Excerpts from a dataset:
Start of Block

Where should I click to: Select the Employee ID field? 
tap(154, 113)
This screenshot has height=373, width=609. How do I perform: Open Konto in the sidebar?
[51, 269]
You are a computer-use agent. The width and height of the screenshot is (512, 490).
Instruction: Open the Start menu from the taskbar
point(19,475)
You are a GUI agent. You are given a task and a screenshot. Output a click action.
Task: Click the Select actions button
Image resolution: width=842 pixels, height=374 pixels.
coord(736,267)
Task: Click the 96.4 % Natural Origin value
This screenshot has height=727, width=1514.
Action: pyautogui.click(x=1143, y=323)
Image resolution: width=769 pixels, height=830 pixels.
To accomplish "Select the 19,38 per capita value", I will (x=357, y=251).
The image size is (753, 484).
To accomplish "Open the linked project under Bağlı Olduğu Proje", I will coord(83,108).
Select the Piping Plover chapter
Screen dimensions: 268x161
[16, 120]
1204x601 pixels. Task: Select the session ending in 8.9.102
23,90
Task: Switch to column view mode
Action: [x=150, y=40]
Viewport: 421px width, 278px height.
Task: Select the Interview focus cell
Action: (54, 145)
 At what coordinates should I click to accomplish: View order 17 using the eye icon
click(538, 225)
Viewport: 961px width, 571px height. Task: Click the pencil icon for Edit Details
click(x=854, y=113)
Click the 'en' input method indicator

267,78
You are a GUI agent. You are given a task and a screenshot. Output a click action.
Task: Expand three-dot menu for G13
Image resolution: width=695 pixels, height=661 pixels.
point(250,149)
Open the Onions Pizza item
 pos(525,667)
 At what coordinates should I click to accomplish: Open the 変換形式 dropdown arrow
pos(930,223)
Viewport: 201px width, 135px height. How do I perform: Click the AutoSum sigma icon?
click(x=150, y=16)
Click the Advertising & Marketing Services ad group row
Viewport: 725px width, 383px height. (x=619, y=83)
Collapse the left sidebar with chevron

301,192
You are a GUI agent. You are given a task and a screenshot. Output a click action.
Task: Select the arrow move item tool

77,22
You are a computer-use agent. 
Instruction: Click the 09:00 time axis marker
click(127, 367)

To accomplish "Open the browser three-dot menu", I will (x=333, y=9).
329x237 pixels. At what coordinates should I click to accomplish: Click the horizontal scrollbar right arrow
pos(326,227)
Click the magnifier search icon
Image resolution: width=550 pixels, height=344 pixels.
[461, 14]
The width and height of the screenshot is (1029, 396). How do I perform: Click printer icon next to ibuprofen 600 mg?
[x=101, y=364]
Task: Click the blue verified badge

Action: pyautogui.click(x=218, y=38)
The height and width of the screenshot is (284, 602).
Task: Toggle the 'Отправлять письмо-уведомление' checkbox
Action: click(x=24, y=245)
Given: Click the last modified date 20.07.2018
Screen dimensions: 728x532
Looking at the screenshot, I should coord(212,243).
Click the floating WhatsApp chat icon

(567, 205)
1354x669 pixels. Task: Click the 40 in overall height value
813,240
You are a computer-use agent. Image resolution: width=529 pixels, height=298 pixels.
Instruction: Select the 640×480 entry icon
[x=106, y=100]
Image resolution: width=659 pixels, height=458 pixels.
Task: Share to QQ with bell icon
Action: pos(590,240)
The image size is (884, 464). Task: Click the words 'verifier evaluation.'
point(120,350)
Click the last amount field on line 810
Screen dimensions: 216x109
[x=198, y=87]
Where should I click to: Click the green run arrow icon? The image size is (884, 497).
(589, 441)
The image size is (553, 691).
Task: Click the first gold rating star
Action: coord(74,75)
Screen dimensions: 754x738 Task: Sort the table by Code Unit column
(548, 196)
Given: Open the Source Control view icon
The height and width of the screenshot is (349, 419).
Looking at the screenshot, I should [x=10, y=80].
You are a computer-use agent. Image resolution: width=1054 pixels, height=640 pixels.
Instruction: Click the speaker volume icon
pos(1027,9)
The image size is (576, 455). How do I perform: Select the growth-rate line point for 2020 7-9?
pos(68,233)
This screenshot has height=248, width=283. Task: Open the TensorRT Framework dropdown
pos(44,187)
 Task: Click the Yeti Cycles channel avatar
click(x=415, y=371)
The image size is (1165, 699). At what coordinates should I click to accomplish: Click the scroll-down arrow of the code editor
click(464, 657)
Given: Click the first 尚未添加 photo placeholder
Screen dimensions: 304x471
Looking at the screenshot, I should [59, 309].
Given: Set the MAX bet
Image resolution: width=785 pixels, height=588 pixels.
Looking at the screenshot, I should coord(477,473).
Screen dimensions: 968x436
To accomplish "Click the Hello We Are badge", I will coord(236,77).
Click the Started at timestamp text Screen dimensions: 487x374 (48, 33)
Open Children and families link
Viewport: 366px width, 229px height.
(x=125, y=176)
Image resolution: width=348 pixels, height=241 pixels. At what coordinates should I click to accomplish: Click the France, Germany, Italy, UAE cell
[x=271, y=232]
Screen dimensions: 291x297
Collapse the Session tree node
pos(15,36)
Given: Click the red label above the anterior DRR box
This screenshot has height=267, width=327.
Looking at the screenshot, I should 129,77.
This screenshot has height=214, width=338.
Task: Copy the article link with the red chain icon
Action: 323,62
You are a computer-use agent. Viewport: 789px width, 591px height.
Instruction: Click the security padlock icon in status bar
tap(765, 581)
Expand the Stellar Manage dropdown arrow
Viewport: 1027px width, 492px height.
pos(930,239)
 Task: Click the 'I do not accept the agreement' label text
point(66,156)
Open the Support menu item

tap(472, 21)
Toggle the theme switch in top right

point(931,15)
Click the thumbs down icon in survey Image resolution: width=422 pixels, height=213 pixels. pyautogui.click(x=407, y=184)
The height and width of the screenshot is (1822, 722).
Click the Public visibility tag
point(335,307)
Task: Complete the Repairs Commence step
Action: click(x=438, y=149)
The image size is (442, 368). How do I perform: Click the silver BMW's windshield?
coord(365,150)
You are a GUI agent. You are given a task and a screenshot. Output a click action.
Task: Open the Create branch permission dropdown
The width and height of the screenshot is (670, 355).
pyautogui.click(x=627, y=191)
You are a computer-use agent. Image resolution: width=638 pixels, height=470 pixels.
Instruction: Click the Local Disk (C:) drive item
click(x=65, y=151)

End of Block

Transcribe the entries exactly, and make each line match the original.

Output for this exercise:
Where should I click to: Select the Employee ID field? 
tap(154, 113)
This screenshot has height=373, width=609. How do I perform: Open Konto in the sidebar?
[51, 269]
You are a computer-use agent. The width and height of the screenshot is (512, 490).
Instruction: Open the Start menu from the taskbar
point(19,475)
You are a GUI agent. You are given a task and a screenshot. Output a click action.
Task: Click the Select actions button
Image resolution: width=842 pixels, height=374 pixels.
coord(736,267)
Task: Click the 96.4 % Natural Origin value
This screenshot has height=727, width=1514.
Action: pyautogui.click(x=1143, y=323)
Image resolution: width=769 pixels, height=830 pixels.
To accomplish "Select the 19,38 per capita value", I will (x=357, y=251).
The image size is (753, 484).
To accomplish "Open the linked project under Bağlı Olduğu Proje", I will coord(83,108).
Select the Piping Plover chapter
Screen dimensions: 268x161
[16, 120]
1204x601 pixels. Task: Select the session ending in 8.9.102
23,90
Task: Switch to column view mode
Action: [x=150, y=40]
Viewport: 421px width, 278px height.
Task: Select the Interview focus cell
Action: (54, 145)
 At what coordinates should I click to accomplish: View order 17 using the eye icon
click(538, 225)
Viewport: 961px width, 571px height. Task: Click the pencil icon for Edit Details
click(x=854, y=113)
Click the 'en' input method indicator

267,78
You are a GUI agent. You are given a task and a screenshot. Output a click action.
Task: Expand three-dot menu for G13
Image resolution: width=695 pixels, height=661 pixels.
point(250,149)
Open the Onions Pizza item
 pos(525,667)
 At what coordinates should I click to accomplish: Open the 変換形式 dropdown arrow
pos(930,223)
Viewport: 201px width, 135px height. How do I perform: Click the AutoSum sigma icon?
click(x=150, y=16)
Click the Advertising & Marketing Services ad group row
Viewport: 725px width, 383px height. (x=619, y=83)
Collapse the left sidebar with chevron

301,192
You are a GUI agent. You are given a task and a screenshot. Output a click action.
Task: Select the arrow move item tool

77,22
You are a computer-use agent. 
Instruction: Click the 09:00 time axis marker
click(127, 367)

To accomplish "Open the browser three-dot menu", I will (x=333, y=9).
329x237 pixels. At what coordinates should I click to accomplish: Click the horizontal scrollbar right arrow
pos(326,227)
Click the magnifier search icon
Image resolution: width=550 pixels, height=344 pixels.
[461, 14]
The width and height of the screenshot is (1029, 396). How do I perform: Click printer icon next to ibuprofen 600 mg?
[x=101, y=364]
Task: Click the blue verified badge

Action: pyautogui.click(x=218, y=38)
The height and width of the screenshot is (284, 602).
Task: Toggle the 'Отправлять письмо-уведомление' checkbox
Action: click(x=24, y=245)
Given: Click the last modified date 20.07.2018
Screen dimensions: 728x532
Looking at the screenshot, I should coord(212,243).
Click the floating WhatsApp chat icon

(567, 205)
1354x669 pixels. Task: Click the 40 in overall height value
813,240
You are a computer-use agent. Image resolution: width=529 pixels, height=298 pixels.
Instruction: Select the 640×480 entry icon
[x=106, y=100]
Image resolution: width=659 pixels, height=458 pixels.
Task: Share to QQ with bell icon
Action: pos(590,240)
The image size is (884, 464). Task: Click the words 'verifier evaluation.'
point(120,350)
Click the last amount field on line 810
Screen dimensions: 216x109
[x=198, y=87]
Where should I click to: Click the green run arrow icon? The image size is (884, 497).
(589, 441)
The image size is (553, 691).
Task: Click the first gold rating star
Action: coord(74,75)
Screen dimensions: 754x738 Task: Sort the table by Code Unit column
(548, 196)
Given: Open the Source Control view icon
The height and width of the screenshot is (349, 419).
Looking at the screenshot, I should [x=10, y=80].
You are a computer-use agent. Image resolution: width=1054 pixels, height=640 pixels.
Instruction: Click the speaker volume icon
pos(1027,9)
The image size is (576, 455). How do I perform: Select the growth-rate line point for 2020 7-9?
pos(68,233)
This screenshot has height=248, width=283. Task: Open the TensorRT Framework dropdown
pos(44,187)
 Task: Click the Yeti Cycles channel avatar
click(x=415, y=371)
The image size is (1165, 699). At what coordinates should I click to accomplish: Click the scroll-down arrow of the code editor
click(464, 657)
Given: Click the first 尚未添加 photo placeholder
Screen dimensions: 304x471
Looking at the screenshot, I should [59, 309].
Given: Set the MAX bet
Image resolution: width=785 pixels, height=588 pixels.
Looking at the screenshot, I should coord(477,473).
Screen dimensions: 968x436
To accomplish "Click the Hello We Are badge", I will coord(236,77).
Click the Started at timestamp text Screen dimensions: 487x374 (48, 33)
Open Children and families link
Viewport: 366px width, 229px height.
(x=125, y=176)
Image resolution: width=348 pixels, height=241 pixels. At what coordinates should I click to accomplish: Click the France, Germany, Italy, UAE cell
[x=271, y=232]
Screen dimensions: 291x297
Collapse the Session tree node
pos(15,36)
Given: Click the red label above the anterior DRR box
This screenshot has height=267, width=327.
Looking at the screenshot, I should 129,77.
This screenshot has height=214, width=338.
Task: Copy the article link with the red chain icon
Action: 323,62
You are a computer-use agent. Viewport: 789px width, 591px height.
Instruction: Click the security padlock icon in status bar
tap(765, 581)
Expand the Stellar Manage dropdown arrow
Viewport: 1027px width, 492px height.
pos(930,239)
 Task: Click the 'I do not accept the agreement' label text
point(66,156)
Open the Support menu item

tap(472, 21)
Toggle the theme switch in top right

point(931,15)
Click the thumbs down icon in survey Image resolution: width=422 pixels, height=213 pixels. pyautogui.click(x=407, y=184)
The height and width of the screenshot is (1822, 722).
Click the Public visibility tag
point(335,307)
Task: Complete the Repairs Commence step
Action: click(x=438, y=149)
The image size is (442, 368). How do I perform: Click the silver BMW's windshield?
coord(365,150)
You are a GUI agent. You are given a task and a screenshot. Output a click action.
Task: Open the Create branch permission dropdown
The width and height of the screenshot is (670, 355).
pyautogui.click(x=627, y=191)
You are a computer-use agent. Image resolution: width=638 pixels, height=470 pixels.
Instruction: Click the Local Disk (C:) drive item
click(x=65, y=151)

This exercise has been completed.